◆ Extracted text
※

Surrey have been truly shocking so far this season. Pace preferred over match winning spin, out of form experienced players over youth, and let us not forget the Chris Lewis farce, parachuted in as a Surrey T20 star, and then sent packing at almost the same pace after failing to make an impact.
And so on a sedate Sunday afternoon at The Oval, Kent have come to town to try their luck against the out of form home side. I've come simply as a comedown from the cricket chaos of T20.
It takes some adjustment to find the pace of the County game in the first game back following the T20. It also takes some adjustment to find the crowd. 23,000 Suitscricket fans packed out the old ground less than forty-eight hours ago when Middle! Middle! Middle! Sex! Sex! Sex! skittled out Surrey. Not so today. The pavilion has plenty of legroom. Last Friday and each boundary was met with a blast of Eminem over the PA. I'm watching the afternoon session with the soundtrack of a couple of Maidens sitting behind me finishing off their late luncheon salad.
But this is serious business for Surrey, especially for stand in Captain Mr Ramps. It's back to Ramp's Watch once again with Twinkle Toes still trying for his one hundredth first class century.
118-2 for the Brown Caps with yer man looking steady on 40. Expect the mainstream knobber media whores to descend on South London if Mr Ramsps is still standing at the crease come the tea interval.
Nothing flash from the forgotten England man. He has got four days to strike up his amazing feat. The support at the other end is from Jonathan Batty, currently showing 25 on the scoreboard. The Surrey 'keeper needs to keep his head and offer Ramps strong support for what could be a momentous sporting afternoon in South London.

※

◆ Exercise requirements
1/ From the Surrey cricket piece, copy out the part that opens with the words containing "But this is" and closes with "first class century.".
2/ In the Surrey cricket piece, how many fans packed out the ground less than forty-eight hours earlier?
3/ Continue the Surrey cricket piece from where it stops.

◆ Data
※

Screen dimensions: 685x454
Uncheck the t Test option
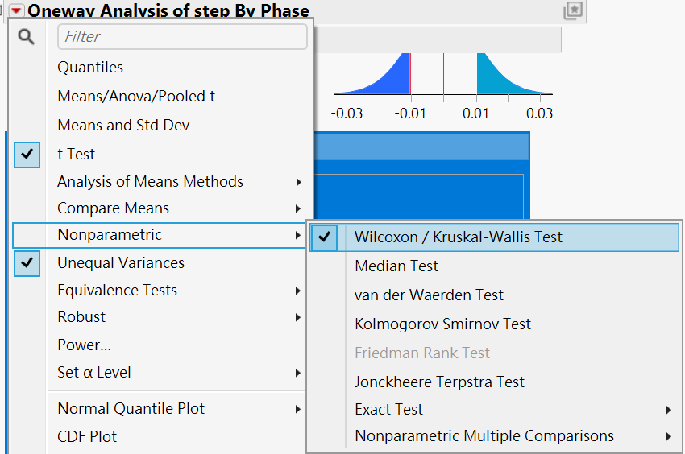76,154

※

◆ The replies
1/
But this is serious business for Surrey, especially for stand in Captain Mr Ramps. It's back to Ramp's Watch once again with Twinkle Toes still trying for his one hundredth first class century.

2/ 23,000

3/
No Glam Girly Friend (playing some minority sport that attracts even less of a following than County Cricket, apparently.) Instead I've treated the fragrant mrs onionbagblogger to her first pavilion trip of the year. There's talk of a late afternoon boosting of the crowd from the boys from, um, Peckham. Let's hope they make it here in time for Twinkle Toes' major moment.
126-2 Surrey; 48 for Ramps.
Bugger. Ramps is walking on 48 after a fine catch. That hundredth hundred will come, but it's clearly hanging over Ramp's head and affecting his form. Pantomime over, back to the serious business for Surrey of putting some runs on the board with new batsmen Afzaal.
I'm shaping up for an afto of on the tinnies. Yet to try out the *unofficial* Bring Yer Own Booze policy in the pavilion. Not sure if one is actually in place, to be honest. Heartened by bloke sitting in front of me with his can of Stella. Maidens behind me have moved onto afternoon tea.
Chin chin (I hope.)
The Middle England Maidens sitting behind us are turning out to be right noisy buggers. They're sitting in some sort of sectioned off area of the pavilion. A VIP area for VIP's, if you will. It's full of knobbers to be honest.
Here's me concerned that my six cans of Carling will cause a fuss. A G&T too many for the Maidens and they're making more noise than the ODI beer boys back in the Bedser Stand last week.
Surrey meanwhile are rather quiet. Afzaal (Player of the Season?) is solid, if steady on 13. Batty is carrying the cause on 42. 159-3.
Away from the Maidens madness and elsewhere in the pavilion and it's anoraksbusiness as usual. A bloke near the boundary is busy with his crayons: a colour scheme for every eventuality. Red for a run, white for a wicket, silver for a streaker. With mrs obb in attendance, let's hope the latter isn't required.
We're looking forward to the tea interval. There's talk of 'exploring the Surrey library.' Blimey. That's not something I would have ever thought I'd say.
Can count: *whisper* three.
Back after the break. We went for a wander around the old pavilion during the tea interval. Got horribly lost. Ended up at a private function for retired Tories. My face didn't fit, and I can confirm that the cut-off combats look isn't being paraded around the Shires this season. Tossers.
We ended up in the kitchen for the main restaurant.
Oh, er, so sorry. I appear to be lost, as I tried to explain to Chef. Cobblers. I was trying to lift some of the food from the supplies.
mrs obb was impressed by the pavilion:
'There's pictures of cricketers EVERYWHERE, and the toilets don't smell.'
It's a bit like obb HQ II then.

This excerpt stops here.